Fannie Mae, Freddie Mac, and FHA together hold about half of the outstanding REO inventory, and Fed officials have identified specific markets with large concentrations of government-owned REOs, where bulk sales to investors make sense. There are about 60 metropolitan areas that each has at least 250 REO properties currently for sale by the GSEs and FHA. Atlanta has the largest concentration with about 5,000 units. The next-largest inventories are inChicago;Detroit;Phoenix;Riverside,California; andLos Angeles, each with between 2,000 and 3,000 government-owned REOs for sale. The Fed’s whitepaper also points out that the number of properties currently in the foreclosure process is more than four times larger than the number of properties in REO inventory, with similar geographic distribution. If recent trends continue, the share of REO inventory held by the GSEs and FHA should increase, according to Fed officials.

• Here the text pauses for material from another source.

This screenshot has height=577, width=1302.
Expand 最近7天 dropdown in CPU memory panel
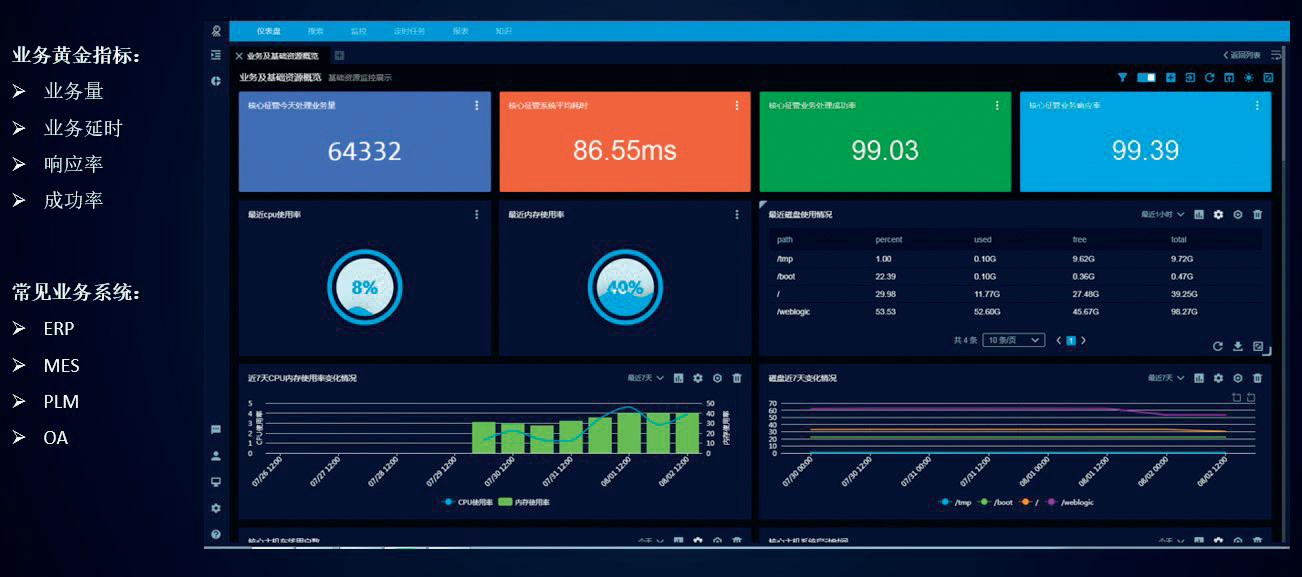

The Federal Housing Finance Agency (FHFA) released a request for information in August of last year to solicit ideas from market participants on ways to effectively sell off pools of properties to investors who will employ an REO-to-rental strategy. The agency is currently reviewing more than 4,000 responses. An interagency group in which the Federal Reserve is participating is considering issues related to the design of a program that would facilitate REO-to-rental conversions. The Fed’s 26-page whitepaper addresses a host of other issues that could potentially hinder such a program, as well as other facets of today’s housing market that are holding back a recovery.